Microvascular Resistance Reserve (MRR): a new concept to understand the coronary microcirculation

In the sections above, we already outlined why MRR is the first and so far, only index that is specific for the microcirculation and independent of epicardial stenosis. It is also more accurate and reproducible than bolus-derived IMR and CFR, and continuous thermodilution has proven to be safe [18]. On top of that, when both resting flow and resistance are measured and can be compared to hyperemic flow and resistance, it becomes possible to distinguish between functional and structural abnormalities of the microcirculation in a patient. Functional CMD due to endothelial dysfunction with impaired vasodilatory response results in elevated resting blood flow (Q) and decreased microvascular resistance (Rµ) at rest, but normal values at hyperemia. Structural CMD, on the other hand, is reflected by decreased hyperemic blood flow (Q) and increased hyperemic resistance (Rµ) [19]. This subdivision is important for understanding and diagnosing pathological disorders of the microcirculation, but especially for future research and development of better therapies for ANOCA patients. We have come a long way since ANOCA was poorly understood, referred to as ‘Syndrome X’ or over 20 different definitions, resulting in a very heterogeneous group of patients, which made it nearly impossible to develop treatment or good clinical guidelines for all of these patients. With the present armamentarium of physiological indices, this has changed dramatically. Although at this point it should be emphasized that MRR can theoretically also be calculated by using bolus thermodilution techniques, the strength of any device is not stronger than its weakest link. MRR calculated in such a way is, by definition, suboptimal compared to MRR calculated by absolute flow measurements. In addition, without absolute flow measurements, no quantitative value of Q (in ml/min) and Rµ (in WU) are available, and the distinction between functional and structural microvascular disease remains difficult. Therefore, using absolute flow measurements and continuous thermodilution remains preferable for optimal assessment of the coronary microcirculation.

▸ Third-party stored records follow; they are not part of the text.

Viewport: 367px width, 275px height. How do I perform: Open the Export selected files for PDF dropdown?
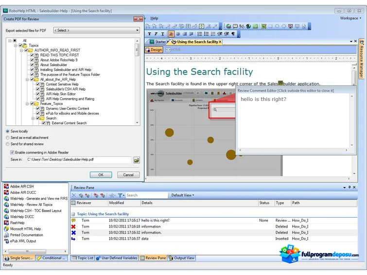tap(96, 30)
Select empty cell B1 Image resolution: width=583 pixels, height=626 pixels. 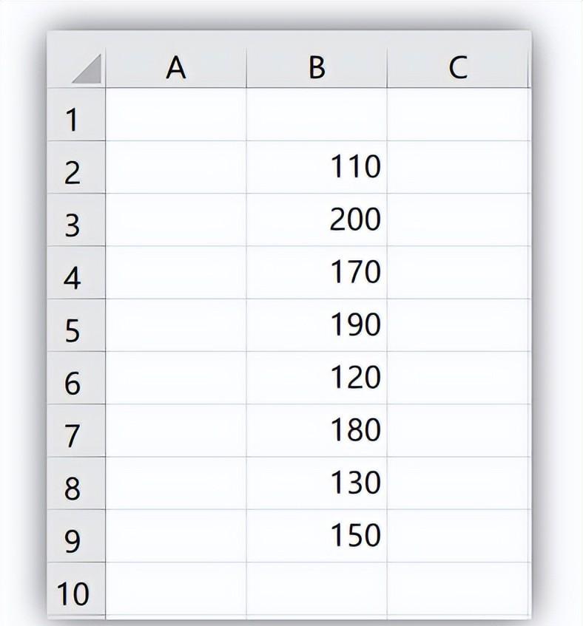click(317, 115)
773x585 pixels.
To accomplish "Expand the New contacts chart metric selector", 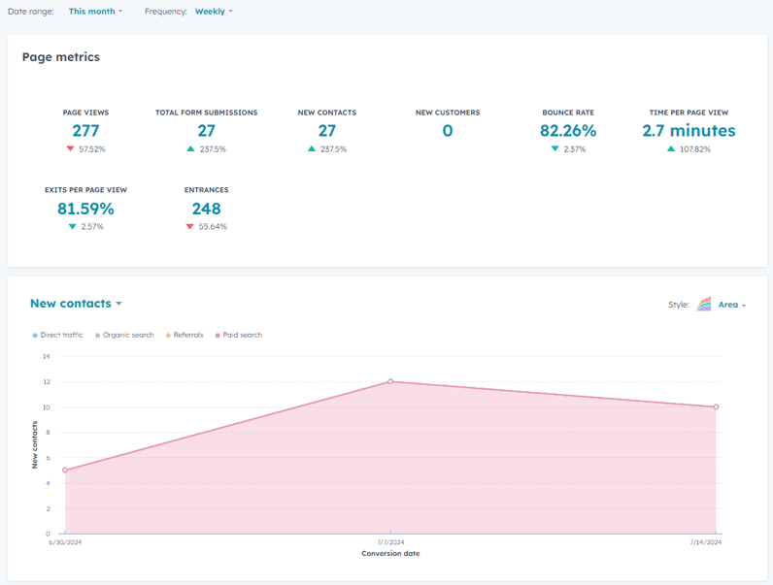I will click(x=76, y=304).
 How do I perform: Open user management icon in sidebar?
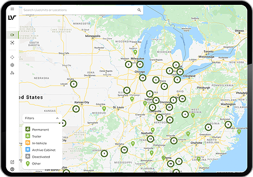[12, 73]
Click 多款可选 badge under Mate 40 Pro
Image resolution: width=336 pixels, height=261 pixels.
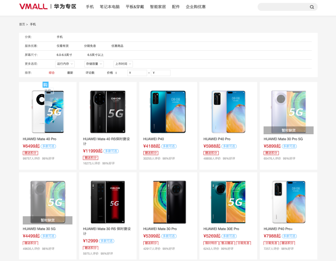point(48,146)
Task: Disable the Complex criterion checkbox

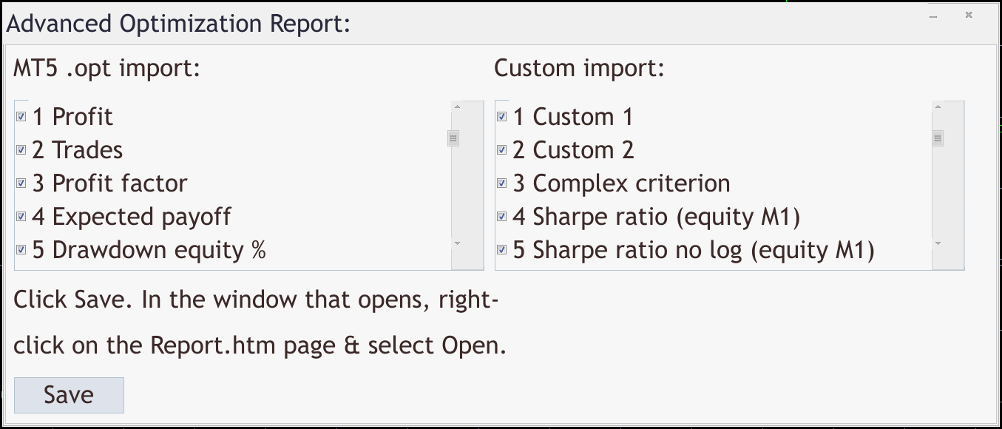Action: (x=502, y=183)
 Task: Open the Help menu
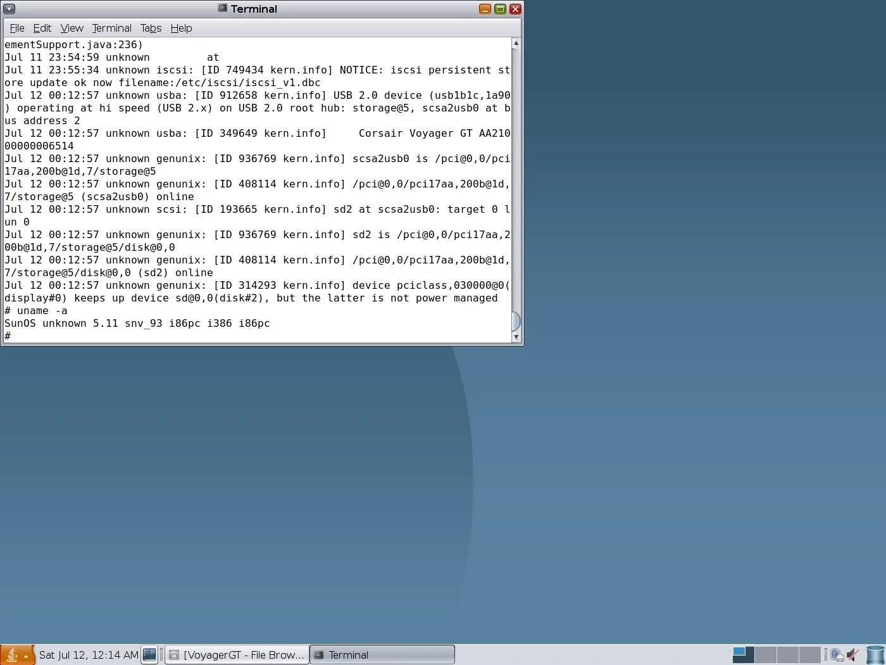[181, 28]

For the implementation of absolute flow and resistance measurements and MRR in the cathlab some specific equipments are required. For cathlabs already performing bolus thermodilution in CFT, most materials will be present already, such as the pressure wire, high-pressure infusion pump, and Coroventis software. However, the dedicated Rayflow ®infusion catheter (Hexacath, Paris) is mandatory for a complete and homogenous mixture in the investigated artery. It should also be stressed that a high-pressure infusion pump should be used for saline infusion, like a contrast injector is used in left ventricular angiography. Such a pump should be programmed in the infusion mode (ml/min) and not in its injector mode (ml/sec). Although the technique is very easy to learn, some centres will find the cost of the necessary equipment, as well as being unfamiliar with the measurements, an impediment to starting to measure absolute coronary blood flow and microvascular resistance by continuous thermodilution. It is understandable that any new index needs time before growing from pioneering to becoming a tool being fully adopted in daily practice, as was the case with FFR. There is now a small but expanding body of evidence showing the accuracy and added value of MRR, and this will lead to cardiologists becoming more and more accustomed to these parameters.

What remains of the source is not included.